»»
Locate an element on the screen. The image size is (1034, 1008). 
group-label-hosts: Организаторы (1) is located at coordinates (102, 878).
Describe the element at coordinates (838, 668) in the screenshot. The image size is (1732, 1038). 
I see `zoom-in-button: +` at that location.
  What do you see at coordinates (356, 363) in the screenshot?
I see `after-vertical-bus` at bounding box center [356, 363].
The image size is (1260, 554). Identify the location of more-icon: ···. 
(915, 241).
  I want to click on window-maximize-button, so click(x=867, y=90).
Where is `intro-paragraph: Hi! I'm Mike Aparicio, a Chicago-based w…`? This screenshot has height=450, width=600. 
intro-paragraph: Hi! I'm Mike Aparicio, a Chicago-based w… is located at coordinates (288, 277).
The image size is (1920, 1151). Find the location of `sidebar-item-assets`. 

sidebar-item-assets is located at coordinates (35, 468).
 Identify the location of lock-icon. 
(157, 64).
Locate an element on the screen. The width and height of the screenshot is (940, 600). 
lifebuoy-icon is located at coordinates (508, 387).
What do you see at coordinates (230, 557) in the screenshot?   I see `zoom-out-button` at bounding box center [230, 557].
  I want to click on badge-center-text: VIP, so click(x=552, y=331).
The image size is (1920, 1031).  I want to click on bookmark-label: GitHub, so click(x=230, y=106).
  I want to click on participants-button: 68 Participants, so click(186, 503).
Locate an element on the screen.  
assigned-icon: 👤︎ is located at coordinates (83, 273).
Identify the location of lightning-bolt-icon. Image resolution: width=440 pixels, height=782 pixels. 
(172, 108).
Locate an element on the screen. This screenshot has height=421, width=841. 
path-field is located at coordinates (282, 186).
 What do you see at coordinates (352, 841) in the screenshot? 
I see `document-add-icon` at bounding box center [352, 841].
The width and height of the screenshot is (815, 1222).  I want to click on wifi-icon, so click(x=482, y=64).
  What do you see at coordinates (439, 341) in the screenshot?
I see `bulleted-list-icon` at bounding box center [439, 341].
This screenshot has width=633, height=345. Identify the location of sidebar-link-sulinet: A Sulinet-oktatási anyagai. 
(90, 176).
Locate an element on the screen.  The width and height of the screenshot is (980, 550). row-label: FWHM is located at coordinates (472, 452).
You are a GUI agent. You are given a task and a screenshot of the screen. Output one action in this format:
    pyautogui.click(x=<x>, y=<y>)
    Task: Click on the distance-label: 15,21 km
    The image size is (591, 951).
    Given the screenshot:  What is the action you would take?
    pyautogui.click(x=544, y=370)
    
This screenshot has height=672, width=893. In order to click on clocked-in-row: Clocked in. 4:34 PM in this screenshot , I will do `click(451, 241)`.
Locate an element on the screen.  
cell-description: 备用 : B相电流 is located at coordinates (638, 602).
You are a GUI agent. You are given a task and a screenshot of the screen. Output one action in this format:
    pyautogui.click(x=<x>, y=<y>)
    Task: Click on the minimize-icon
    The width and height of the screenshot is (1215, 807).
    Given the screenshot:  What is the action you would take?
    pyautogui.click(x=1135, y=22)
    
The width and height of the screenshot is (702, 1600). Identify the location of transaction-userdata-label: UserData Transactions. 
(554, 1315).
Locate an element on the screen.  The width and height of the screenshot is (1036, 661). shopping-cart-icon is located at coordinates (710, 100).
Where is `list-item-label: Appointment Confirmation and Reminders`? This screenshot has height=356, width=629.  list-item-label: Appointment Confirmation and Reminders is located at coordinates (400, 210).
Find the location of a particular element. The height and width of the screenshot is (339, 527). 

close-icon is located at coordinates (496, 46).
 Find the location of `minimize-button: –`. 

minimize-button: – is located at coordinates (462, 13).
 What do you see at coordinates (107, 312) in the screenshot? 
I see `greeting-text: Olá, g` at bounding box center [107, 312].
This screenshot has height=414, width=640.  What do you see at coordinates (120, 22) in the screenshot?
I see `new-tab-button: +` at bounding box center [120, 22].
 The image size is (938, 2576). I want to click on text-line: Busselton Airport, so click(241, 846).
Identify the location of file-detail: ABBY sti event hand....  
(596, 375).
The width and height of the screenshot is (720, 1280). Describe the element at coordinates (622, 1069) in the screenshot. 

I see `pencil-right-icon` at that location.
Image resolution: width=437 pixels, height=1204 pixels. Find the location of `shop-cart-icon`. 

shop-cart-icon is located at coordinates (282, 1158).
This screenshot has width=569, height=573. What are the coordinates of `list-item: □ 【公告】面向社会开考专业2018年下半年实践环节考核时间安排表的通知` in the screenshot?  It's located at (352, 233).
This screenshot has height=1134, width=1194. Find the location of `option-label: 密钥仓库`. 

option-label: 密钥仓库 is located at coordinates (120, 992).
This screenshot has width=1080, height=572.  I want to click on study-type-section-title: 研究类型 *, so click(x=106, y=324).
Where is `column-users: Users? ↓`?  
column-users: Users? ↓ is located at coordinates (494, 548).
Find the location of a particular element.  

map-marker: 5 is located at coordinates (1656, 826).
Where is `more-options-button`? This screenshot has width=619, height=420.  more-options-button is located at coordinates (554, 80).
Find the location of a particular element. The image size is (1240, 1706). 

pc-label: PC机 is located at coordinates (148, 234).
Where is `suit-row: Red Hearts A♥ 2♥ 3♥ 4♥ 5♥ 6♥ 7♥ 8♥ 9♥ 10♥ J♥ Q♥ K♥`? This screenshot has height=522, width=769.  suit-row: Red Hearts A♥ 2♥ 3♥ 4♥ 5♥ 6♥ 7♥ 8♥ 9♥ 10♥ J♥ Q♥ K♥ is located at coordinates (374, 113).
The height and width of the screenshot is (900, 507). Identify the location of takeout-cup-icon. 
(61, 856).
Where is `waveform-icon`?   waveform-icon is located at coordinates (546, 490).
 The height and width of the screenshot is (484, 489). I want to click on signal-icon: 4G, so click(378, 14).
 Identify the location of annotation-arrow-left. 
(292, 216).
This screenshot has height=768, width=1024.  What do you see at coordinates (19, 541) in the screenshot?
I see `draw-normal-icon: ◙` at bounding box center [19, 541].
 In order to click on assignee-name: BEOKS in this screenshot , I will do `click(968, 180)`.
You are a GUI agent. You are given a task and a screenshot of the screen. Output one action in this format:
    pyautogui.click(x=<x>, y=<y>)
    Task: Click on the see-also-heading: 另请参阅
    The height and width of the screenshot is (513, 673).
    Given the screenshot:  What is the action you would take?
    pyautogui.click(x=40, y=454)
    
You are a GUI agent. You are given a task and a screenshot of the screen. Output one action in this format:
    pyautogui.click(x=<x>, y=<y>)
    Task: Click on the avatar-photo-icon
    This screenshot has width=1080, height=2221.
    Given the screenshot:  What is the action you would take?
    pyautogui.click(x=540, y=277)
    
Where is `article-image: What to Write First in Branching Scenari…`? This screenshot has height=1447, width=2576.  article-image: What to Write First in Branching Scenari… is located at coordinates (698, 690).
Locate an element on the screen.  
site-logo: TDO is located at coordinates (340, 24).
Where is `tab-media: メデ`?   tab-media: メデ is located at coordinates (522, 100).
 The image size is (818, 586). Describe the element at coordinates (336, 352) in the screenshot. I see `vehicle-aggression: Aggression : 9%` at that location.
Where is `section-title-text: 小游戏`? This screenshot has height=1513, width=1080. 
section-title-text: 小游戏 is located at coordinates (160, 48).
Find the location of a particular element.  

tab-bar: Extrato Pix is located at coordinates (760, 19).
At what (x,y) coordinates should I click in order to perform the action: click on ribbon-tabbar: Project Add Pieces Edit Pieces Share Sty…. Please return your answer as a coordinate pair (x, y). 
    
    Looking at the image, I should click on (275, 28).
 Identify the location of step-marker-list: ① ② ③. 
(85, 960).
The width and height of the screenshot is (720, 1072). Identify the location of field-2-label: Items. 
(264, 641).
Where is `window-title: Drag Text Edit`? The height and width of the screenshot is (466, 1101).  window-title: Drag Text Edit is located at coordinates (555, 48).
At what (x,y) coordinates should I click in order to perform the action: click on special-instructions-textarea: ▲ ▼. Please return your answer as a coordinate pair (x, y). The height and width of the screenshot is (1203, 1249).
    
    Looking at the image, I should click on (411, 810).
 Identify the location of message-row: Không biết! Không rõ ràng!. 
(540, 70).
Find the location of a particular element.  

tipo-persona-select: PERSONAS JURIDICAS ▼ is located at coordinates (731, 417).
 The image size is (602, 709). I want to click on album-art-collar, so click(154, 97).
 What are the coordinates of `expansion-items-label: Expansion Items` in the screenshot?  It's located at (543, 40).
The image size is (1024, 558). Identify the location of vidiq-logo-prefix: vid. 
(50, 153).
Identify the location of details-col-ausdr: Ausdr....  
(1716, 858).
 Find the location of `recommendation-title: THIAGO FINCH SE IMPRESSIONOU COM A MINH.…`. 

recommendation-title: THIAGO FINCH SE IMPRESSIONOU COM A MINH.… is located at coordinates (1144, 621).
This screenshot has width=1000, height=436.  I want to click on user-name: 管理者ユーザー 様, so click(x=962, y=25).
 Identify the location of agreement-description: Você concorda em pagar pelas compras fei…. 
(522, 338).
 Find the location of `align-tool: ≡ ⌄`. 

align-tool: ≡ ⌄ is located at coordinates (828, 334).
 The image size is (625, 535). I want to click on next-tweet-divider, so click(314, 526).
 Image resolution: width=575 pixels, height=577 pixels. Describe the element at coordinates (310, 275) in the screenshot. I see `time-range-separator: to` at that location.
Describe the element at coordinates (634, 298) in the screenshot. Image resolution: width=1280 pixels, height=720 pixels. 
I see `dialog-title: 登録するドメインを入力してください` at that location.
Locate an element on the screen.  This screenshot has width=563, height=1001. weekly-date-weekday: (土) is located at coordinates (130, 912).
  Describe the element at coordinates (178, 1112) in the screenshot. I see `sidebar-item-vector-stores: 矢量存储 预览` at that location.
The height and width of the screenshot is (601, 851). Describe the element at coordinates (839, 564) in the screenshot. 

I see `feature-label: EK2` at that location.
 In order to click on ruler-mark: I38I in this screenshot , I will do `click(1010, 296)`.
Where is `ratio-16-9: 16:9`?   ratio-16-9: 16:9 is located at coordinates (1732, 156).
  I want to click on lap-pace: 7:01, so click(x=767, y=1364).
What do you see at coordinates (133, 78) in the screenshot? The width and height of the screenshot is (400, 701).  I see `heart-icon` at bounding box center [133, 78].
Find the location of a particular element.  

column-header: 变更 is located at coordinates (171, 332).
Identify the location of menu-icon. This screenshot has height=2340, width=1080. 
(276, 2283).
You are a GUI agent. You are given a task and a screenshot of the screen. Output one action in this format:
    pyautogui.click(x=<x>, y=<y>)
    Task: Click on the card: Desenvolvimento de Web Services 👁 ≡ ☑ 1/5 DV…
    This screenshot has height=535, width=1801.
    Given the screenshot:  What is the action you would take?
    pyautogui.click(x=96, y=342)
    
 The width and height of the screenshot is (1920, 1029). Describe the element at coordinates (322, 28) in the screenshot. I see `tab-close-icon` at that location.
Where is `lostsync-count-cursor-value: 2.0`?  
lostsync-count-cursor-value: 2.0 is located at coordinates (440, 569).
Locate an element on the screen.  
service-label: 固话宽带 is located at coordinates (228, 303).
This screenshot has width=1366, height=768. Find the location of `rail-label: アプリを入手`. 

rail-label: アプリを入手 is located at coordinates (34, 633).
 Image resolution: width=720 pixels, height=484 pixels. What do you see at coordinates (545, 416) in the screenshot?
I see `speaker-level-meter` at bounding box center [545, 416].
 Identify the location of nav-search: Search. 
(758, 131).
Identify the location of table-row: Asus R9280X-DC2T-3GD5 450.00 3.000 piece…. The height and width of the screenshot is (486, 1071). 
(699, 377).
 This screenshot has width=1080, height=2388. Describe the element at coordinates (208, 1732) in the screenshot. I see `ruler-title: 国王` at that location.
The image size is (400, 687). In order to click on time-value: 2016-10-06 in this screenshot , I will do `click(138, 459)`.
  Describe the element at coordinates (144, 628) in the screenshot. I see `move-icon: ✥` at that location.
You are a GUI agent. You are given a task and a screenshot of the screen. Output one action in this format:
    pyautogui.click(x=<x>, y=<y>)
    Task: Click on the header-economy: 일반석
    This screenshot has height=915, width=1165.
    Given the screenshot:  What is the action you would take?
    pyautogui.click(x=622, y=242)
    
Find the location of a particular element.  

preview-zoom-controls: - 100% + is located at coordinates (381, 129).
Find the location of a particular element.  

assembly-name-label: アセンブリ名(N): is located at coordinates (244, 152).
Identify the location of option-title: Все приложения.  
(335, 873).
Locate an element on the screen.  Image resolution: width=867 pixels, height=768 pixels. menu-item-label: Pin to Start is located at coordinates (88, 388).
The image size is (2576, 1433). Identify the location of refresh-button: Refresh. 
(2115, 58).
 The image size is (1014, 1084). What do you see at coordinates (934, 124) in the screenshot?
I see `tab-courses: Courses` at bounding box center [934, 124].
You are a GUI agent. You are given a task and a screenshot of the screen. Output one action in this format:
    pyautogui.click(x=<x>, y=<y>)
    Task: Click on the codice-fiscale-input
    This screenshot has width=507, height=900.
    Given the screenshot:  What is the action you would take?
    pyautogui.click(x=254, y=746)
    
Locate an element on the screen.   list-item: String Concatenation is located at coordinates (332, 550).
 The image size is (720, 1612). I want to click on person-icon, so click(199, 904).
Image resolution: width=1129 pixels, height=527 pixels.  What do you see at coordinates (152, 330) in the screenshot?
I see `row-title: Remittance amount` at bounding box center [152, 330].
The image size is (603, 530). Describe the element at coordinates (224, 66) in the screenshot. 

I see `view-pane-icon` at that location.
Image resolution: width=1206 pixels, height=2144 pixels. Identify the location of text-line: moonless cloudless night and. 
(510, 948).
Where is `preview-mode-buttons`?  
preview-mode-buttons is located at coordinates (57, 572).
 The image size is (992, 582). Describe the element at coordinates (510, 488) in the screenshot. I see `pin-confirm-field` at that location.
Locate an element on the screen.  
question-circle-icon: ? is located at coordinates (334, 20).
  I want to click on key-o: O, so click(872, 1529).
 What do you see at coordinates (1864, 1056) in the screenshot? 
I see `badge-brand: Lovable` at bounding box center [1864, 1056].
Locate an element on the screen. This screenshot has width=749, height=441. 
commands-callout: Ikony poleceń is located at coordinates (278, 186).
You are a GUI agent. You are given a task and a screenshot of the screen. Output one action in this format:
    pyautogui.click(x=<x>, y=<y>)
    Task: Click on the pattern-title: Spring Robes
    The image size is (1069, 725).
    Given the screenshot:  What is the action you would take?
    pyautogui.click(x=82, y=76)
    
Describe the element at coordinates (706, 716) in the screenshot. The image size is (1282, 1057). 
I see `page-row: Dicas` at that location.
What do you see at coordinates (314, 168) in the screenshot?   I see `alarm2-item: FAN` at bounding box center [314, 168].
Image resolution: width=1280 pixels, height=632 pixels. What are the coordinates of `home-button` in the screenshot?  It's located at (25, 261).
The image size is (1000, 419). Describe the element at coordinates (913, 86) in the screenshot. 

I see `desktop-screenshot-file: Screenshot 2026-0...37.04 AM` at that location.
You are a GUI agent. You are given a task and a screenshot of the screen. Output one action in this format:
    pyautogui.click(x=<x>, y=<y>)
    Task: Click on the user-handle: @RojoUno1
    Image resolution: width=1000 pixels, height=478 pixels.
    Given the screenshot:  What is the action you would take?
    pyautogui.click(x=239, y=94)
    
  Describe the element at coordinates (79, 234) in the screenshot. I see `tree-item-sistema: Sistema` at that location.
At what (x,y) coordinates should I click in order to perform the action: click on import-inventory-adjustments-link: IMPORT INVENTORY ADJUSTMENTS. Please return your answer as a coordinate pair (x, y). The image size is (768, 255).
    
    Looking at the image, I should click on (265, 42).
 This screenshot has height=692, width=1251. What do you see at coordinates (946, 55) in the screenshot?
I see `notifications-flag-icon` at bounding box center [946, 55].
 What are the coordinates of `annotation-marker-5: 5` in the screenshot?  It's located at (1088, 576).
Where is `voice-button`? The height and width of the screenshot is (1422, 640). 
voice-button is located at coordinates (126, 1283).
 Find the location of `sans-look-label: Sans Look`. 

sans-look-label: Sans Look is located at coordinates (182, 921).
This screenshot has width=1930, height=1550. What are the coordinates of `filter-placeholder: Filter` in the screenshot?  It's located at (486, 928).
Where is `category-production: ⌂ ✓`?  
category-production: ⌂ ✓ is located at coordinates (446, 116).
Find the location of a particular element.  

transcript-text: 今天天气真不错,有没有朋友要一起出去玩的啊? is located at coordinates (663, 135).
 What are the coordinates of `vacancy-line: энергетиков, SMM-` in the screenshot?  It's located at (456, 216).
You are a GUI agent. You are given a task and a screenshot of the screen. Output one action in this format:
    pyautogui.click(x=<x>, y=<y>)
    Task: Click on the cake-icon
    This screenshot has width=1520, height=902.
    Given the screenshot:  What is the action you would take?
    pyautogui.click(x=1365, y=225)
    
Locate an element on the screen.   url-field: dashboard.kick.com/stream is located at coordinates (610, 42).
««
Give every line from the start of the records up to and including the line with "I want to click on window-maximize-button, so" as a JSON list of strings, one string per line, leaving out blank lines.

▶ _TASK SOLUTION_:
[
  "Locate an element on the screen. The image size is (1034, 1008). ",
  "group-label-hosts: Организаторы (1) is located at coordinates (102, 878).",
  "Describe the element at coordinates (838, 668) in the screenshot. The image size is (1732, 1038). ",
  "I see `zoom-in-button: +` at that location.",
  "  What do you see at coordinates (356, 363) in the screenshot?",
  "I see `after-vertical-bus` at bounding box center [356, 363].",
  "The image size is (1260, 554). Identify the location of more-icon: ···. ",
  "(915, 241).",
  "  I want to click on window-maximize-button, so click(x=867, y=90)."
]